CRUZ: "I would note that the last four questions have been: 'Rand, please attack Ted. Marco, please attack Ted. Chris, please attack Ted. Jeb, please attack Ted.' Let me just say this—"
CHRIS WALLACE: "It is a debate, sir."
CRUZ: "No, no, a debate actually is a policy issue."
On the night that was supposed to be All About Cruz, the moment the candidate tried to make that assertion, the crowd rejected it. What sounds like earned grandiosity coming out of Trump's mouth sounded, in Cruz's, like the paranoia and scrabbling of Nixon.

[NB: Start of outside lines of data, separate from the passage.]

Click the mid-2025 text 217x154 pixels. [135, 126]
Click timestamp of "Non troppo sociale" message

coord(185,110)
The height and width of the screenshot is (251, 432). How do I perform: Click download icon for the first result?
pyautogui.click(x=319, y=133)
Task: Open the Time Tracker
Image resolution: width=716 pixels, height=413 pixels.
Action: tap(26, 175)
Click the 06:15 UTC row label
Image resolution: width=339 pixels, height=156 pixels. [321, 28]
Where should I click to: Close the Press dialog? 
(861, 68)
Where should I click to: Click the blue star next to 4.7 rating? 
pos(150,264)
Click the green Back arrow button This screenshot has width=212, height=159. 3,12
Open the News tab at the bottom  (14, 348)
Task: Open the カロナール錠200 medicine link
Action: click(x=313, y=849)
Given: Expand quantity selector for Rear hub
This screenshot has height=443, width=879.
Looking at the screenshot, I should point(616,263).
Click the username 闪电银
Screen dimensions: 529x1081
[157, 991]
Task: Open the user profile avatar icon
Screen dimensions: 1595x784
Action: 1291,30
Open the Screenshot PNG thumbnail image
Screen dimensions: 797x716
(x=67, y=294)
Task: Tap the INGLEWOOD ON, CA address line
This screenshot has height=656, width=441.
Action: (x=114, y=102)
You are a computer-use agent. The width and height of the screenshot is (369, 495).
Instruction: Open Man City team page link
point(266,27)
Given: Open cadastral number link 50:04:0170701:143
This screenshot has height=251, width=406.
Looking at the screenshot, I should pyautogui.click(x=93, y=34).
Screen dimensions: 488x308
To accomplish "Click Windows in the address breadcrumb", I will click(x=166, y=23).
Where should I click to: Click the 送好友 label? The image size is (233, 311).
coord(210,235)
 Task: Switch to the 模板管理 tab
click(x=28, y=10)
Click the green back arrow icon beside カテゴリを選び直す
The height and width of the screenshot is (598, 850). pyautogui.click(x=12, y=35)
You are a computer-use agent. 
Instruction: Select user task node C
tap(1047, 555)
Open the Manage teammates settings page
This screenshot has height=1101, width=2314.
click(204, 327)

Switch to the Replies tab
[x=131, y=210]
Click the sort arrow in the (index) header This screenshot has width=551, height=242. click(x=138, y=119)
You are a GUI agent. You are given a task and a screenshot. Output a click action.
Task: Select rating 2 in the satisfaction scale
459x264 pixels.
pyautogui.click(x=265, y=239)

Rather than letting Cruz paint the media members as dishonest and use them as a cheap ploy for sympathy, the crowd either recognized that the moderators were essentially on conservatism's side or decided that Cruz just didn't deserve any sympathy to begin with. Instead, rebuked by both the media and the audience, he turned to the last refuge of the policy-debate scoundrel, cloaking retreat in an argument about definitions. Whether it didn't work because it was a weasel move or because it was explicitly wrong is purely academic. That might work if you're still Ted Cruz: Ivy League Policy Debater, but it does nothing for you when you're trying to pick up the Trump mantle on the night he left it lying there for anyone with the strength.
If anything, that's the most damning verdict of the night: that Donald Trump abandoned the debate and dared anyone among the remaining candidates to take it from him, and none could.
On his best day, Marco Rubio is William Hurt in Broadcast News without half the illusion of depth, and this wasn't his best day. That his tissue-thin debate poise would be torn up and scattered around the room by the hulking alter-ego monster of his actual record was only a matter of time. Marco Rubio looked like a floundering twit not because of circumstance but because he is one.
But this shouldn't have happened to Cruz. He is a formidably smart man, and, anyway, there wasn't supposed to be any void — no matter the size of the beast or personality that left it — that could not be filled and then overwhelmed by Ted Cruz's satisfaction with his own sense of destiny. Instead, impeached by himself and a moderator with enough backing to refuse to concede, he vanished on the emptiest big stage he has yet stood upon. Like Rubio, he receded from the opportunity.
Anyone who had any doubt that the void Trump left went unfilled could look to Cruz's right, at someone who grew in the moments that the pressure from above diminished, even for a little while. And there was Jeb Bush, the presumed Jeb Bush, very nearly the promised Jeb Bush, smiling and leaning back at the shoulders, just seeing how it feels to have a spine behind them again.